Cloud Credential Operator can be put into manual mode prior to install in environments where the cloud IAM APIs are not reachable, or the administrator simply prefers not to store an admin level credential Secret in the cluster kube-system Namespace. Depending on the cluster's cloud credentials configuration (eg AWS STS, GCP workload identity, etc), the ccoctl
tool may help automate many of these steps.

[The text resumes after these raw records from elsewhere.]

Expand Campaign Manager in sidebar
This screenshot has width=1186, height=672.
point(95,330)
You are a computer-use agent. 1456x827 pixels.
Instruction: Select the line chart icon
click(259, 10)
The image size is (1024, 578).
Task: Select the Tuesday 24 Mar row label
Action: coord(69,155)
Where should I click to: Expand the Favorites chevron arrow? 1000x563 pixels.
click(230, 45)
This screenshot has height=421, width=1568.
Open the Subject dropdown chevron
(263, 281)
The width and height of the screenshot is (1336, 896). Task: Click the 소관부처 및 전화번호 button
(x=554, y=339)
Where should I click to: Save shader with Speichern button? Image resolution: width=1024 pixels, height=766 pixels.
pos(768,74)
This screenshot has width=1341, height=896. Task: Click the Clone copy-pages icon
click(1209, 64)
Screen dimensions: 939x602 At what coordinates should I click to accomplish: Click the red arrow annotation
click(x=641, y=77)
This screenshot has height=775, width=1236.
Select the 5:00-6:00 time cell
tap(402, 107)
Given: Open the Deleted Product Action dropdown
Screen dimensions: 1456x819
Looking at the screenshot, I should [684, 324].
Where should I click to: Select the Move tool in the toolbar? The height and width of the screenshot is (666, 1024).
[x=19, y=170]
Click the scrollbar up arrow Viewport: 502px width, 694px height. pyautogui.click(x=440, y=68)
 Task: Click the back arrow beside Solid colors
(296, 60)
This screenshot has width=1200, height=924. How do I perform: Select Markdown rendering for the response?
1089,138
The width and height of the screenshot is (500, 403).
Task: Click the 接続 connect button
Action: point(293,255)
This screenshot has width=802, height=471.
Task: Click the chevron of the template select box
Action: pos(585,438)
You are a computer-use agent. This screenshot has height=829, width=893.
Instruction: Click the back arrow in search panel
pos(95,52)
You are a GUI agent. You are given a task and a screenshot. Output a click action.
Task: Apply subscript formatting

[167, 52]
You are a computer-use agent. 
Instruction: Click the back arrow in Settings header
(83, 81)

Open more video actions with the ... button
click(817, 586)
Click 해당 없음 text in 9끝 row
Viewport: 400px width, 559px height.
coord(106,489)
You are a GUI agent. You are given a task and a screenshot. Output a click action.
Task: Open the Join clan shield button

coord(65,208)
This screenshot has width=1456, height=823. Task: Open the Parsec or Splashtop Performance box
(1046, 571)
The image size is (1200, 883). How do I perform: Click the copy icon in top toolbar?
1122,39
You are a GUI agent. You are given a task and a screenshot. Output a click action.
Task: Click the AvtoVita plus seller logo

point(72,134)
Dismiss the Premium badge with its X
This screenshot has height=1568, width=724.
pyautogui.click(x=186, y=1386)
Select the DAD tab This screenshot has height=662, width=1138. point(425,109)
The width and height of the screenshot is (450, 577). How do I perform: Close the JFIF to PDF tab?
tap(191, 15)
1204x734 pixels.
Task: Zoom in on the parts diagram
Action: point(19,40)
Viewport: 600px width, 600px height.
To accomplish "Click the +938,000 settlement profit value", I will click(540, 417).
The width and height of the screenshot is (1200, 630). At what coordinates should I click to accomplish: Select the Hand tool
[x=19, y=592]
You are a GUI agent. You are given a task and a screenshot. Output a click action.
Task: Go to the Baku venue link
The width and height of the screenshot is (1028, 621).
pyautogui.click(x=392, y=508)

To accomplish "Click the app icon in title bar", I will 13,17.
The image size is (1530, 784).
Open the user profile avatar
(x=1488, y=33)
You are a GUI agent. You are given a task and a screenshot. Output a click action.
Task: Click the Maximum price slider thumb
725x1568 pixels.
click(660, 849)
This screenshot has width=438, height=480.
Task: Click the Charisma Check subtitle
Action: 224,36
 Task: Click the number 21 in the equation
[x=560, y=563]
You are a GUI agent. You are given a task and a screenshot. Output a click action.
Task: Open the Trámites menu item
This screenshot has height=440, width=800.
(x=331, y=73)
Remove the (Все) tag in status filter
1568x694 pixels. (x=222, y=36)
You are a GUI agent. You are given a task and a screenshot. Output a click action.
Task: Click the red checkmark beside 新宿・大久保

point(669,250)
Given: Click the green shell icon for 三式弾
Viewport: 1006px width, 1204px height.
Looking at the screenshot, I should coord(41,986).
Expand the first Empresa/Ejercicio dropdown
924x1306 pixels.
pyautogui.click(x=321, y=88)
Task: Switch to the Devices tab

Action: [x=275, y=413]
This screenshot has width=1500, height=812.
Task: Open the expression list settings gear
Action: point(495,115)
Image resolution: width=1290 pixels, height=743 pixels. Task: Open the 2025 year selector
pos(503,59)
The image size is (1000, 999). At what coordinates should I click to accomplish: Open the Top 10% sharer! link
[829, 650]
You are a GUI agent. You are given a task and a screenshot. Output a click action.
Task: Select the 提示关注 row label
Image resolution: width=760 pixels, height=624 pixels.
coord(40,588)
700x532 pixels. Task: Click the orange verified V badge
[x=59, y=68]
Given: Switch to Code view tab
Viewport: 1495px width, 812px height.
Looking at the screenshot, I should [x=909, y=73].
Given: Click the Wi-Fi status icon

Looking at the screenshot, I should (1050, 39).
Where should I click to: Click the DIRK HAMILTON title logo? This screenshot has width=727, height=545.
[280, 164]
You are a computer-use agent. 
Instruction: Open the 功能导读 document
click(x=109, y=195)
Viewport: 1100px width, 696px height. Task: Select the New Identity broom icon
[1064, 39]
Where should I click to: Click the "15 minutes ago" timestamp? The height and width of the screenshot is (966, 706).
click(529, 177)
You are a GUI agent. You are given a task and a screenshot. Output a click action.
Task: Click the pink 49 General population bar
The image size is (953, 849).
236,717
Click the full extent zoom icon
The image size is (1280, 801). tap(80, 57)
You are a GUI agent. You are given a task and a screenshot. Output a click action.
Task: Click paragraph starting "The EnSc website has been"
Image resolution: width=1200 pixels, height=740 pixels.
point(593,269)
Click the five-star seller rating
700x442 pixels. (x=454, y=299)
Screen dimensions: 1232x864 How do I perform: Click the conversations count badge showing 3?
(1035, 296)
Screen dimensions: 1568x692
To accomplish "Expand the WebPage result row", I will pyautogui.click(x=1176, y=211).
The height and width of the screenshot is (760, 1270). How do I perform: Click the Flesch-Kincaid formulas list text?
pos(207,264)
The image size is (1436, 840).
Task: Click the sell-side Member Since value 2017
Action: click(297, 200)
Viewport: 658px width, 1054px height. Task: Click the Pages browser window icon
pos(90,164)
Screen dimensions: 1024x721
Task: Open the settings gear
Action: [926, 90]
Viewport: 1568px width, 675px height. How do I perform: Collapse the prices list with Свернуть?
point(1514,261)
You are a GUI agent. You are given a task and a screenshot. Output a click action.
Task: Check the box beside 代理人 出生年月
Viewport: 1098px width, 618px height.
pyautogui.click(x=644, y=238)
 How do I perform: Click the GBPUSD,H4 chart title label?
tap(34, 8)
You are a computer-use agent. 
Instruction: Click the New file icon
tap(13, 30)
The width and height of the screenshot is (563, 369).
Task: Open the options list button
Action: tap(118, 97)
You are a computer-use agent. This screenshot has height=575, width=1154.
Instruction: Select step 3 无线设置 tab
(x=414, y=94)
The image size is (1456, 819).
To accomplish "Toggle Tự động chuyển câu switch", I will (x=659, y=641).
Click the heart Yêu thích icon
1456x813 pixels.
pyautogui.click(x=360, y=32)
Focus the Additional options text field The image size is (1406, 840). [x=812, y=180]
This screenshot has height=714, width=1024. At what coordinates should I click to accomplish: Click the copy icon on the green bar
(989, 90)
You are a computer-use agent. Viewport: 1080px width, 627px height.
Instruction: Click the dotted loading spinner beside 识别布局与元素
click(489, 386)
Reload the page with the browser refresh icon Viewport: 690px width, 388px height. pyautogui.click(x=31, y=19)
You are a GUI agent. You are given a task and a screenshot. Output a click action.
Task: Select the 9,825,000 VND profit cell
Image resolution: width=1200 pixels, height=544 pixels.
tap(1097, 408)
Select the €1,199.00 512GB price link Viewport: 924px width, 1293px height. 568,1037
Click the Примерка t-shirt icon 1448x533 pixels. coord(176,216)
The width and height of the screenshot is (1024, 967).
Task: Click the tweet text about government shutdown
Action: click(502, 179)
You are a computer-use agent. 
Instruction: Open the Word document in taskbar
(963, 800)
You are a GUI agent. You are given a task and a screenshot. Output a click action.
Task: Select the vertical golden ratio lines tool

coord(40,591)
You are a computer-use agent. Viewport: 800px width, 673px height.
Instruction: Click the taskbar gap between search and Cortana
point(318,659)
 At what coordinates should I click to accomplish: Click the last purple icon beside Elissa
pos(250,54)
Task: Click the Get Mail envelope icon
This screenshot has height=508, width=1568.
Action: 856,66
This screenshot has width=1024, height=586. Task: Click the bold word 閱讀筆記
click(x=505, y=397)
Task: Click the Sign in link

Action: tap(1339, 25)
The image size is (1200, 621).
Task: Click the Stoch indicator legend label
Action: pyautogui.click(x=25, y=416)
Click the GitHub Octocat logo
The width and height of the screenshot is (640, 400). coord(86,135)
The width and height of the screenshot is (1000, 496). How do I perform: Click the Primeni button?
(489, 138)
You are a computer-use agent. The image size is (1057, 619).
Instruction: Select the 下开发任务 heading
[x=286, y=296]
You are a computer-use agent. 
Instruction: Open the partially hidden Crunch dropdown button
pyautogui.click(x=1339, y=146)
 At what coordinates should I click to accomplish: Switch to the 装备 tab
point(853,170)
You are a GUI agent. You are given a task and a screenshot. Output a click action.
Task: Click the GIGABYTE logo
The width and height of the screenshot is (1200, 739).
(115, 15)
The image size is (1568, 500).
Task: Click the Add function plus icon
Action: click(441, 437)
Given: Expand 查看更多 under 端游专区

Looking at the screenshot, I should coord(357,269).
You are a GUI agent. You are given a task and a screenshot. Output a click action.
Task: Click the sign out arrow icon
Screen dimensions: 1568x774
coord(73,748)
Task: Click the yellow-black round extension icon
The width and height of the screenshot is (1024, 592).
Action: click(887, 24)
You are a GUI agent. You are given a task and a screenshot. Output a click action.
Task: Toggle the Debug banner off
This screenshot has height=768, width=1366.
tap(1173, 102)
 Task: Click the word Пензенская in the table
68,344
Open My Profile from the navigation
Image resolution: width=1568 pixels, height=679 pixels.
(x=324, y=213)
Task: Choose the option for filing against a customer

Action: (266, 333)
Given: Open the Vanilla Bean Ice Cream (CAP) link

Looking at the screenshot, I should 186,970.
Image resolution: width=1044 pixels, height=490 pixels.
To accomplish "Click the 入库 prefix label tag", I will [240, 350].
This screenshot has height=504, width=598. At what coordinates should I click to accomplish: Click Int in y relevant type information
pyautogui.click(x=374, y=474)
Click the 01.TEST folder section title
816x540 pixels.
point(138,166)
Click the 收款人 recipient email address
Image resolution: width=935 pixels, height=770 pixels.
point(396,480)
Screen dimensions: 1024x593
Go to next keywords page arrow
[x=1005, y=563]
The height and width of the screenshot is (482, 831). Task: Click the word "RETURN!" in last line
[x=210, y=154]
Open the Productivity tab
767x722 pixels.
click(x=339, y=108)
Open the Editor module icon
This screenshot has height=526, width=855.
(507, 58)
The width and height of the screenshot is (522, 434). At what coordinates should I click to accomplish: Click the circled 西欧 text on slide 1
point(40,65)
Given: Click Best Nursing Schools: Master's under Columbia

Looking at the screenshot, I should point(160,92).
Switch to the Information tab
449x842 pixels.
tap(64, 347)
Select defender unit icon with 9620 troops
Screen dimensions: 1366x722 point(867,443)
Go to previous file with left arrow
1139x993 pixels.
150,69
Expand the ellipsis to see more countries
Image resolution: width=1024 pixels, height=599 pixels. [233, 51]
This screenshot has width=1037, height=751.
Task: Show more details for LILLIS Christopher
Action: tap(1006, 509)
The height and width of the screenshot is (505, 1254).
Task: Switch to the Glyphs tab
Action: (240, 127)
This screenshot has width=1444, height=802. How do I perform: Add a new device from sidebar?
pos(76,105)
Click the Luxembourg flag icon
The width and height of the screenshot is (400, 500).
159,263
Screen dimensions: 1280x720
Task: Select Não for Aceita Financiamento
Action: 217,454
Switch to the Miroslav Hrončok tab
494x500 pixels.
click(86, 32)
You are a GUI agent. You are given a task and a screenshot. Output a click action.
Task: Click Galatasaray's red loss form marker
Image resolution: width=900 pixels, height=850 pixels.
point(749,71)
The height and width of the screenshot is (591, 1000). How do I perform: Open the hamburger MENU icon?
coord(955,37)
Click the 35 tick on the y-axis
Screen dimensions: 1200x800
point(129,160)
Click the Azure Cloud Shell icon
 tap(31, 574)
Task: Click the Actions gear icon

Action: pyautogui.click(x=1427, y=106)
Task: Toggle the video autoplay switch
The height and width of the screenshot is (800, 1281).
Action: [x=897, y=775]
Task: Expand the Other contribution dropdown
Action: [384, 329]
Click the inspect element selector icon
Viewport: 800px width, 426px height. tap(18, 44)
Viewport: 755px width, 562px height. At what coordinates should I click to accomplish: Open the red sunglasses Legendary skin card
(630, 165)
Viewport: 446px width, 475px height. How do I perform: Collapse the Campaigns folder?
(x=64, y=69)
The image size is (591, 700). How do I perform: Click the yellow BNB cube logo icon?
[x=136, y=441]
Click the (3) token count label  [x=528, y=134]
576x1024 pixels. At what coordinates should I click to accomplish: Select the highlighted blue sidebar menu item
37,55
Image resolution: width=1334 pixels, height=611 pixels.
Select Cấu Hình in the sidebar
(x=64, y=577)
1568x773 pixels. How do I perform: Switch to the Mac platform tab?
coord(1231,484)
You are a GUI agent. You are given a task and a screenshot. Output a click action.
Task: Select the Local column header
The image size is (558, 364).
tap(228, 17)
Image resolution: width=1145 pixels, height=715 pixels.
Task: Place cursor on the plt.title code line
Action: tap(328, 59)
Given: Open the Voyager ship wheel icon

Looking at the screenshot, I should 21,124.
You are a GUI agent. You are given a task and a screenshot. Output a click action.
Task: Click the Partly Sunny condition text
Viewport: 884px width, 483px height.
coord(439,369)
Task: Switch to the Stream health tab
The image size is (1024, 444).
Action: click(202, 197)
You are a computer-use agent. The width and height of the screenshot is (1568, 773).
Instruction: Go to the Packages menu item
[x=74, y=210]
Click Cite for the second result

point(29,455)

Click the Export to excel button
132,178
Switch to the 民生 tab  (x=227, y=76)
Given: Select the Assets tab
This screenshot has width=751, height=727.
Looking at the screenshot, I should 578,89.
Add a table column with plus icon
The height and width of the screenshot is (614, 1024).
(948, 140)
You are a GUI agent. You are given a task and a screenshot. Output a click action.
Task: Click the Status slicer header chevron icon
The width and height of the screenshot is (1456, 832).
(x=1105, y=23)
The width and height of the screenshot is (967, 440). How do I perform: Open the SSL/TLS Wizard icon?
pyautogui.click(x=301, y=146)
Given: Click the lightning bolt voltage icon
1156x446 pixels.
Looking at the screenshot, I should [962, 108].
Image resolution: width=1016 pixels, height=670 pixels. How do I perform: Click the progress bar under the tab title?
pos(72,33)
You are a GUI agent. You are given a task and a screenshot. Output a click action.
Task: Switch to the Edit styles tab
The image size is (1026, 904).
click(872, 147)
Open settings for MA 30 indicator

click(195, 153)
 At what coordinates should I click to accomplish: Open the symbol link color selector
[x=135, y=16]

Run the OpenShift installer to generate manifests:
$ openshift-install create install-config --dir=mycluster
Indicate that the cluster should be set up for Manual mode:
$ echo "credentialsMode: Manual" >> ./mycluster/install-config.yaml
$ bin/openshift-install version
release image quay.io/openshift-release-dev/ocp-release:4.4.6-x86_64
Now you must locate all CredentialsRequests in this release image that target the cloud you are deploying on. For example:
$ oc adm release extract quay.io/openshift-release-dev/ocp-release:4.4.6-x86_64 --credentials-requests --cloud=aws --to ./release-image
Sample CredentialsRequest:
apiVersion: cloudcredential.openshift.io/v1
kind: CredentialsRequest
metadata:
name: cloud-credential-operator-iam-ro
namespace: openshift-cloud-credential-operator
spec:
secretRef:
name: cloud-credential-operator-iam-ro-creds
namespace: openshift-cloud-credential-operator
providerSpec:
apiVersion: cloudcredential.openshift.io/v1
kind: AWSProviderSpec
statementEntries:
- effect: Allow
action:
- iam:GetUser
- iam:GetUserPolicy
- iam:ListAccessKeys
resource: "*"
You must now create Secret yaml files in your openshift-install manifests directory generated earlier. The Secrets must be stored in the namespace and name defined in each request.spec.secretRef. The format for the Secret data varies by cloud provider, please see the Admin Credentials Secret Format in the README for examples.
On Azure, the Credentials Secret Format includes two properties which must contain the cluster's infrastructure ID, generated randomly for each cluster install. This value can be found after running create manifests:
$ cat .openshift_install_state.json | jq '."*installconfig.ClusterID".InfraID' -r
mycluster-2mpcn
This value would be used in the secret data as follows:
azure_resource_prefix: mycluster-2mpcn
azure_resourcegroup: mycluster-2mpcn-rg
Finally, proceed with cluster creation:
$ openshift-install create cluster --dir=mycluster
It is important to note that before performing an upgrade from one minor version to the next (ie 4.7.x to 4.8.y), you may need to adjust your credentials if permissions have changed in the next release. The Cloud Credential Operator will mark itself Upgradeable=False when configured for Manual mode until you have completed the following steps. The Upgradeable=False status does not affect z-stream upgrades (ie 4.7.4 to 4.7.5).
Note: As noted above, the
ccoctl
tool can help automate many of these steps if your cloud credentials configuration is supported by the tool.
Before upgrade from one minor version to the next, the cluster admin(s) should review the bundle of CredentialsRequest objects from the version being upgraded to. First extract the CredentialsRequest objects for the cluster's cloud:
$ oc adm release extract --credentials-requests --cloud=aws|azure|gcp quay.io/openshift-release-dev/ocp-release:4.8.3-x86_64
Review each extracted CredentialsRequests and ensure the appropriate permissions are granted to each set of credentials held in each Secret. Create new Secrets/credentials in the cluster in the appropriate namespace for any new components requiring cloud credentials in the OpenShift release being upgraded to.
Once the list of CredentialsRequests has been processed and/or verified, signal to the cluster that it is safe to upgrade by applying the appropriate annotation to the Cloud Credential Operator's config resource:
oc patch cloudcredential.operator.openshift.io/cluster --patch '{"metadata":{"annotations": {"cloudcredential.openshift.io/upgradeable-to": "4.8"}}}' --type=merge
Set the "upgradeable-to" annotation value to correspond with the OpenShift minor version for which the admin has prepared the cluster's cloud credentials.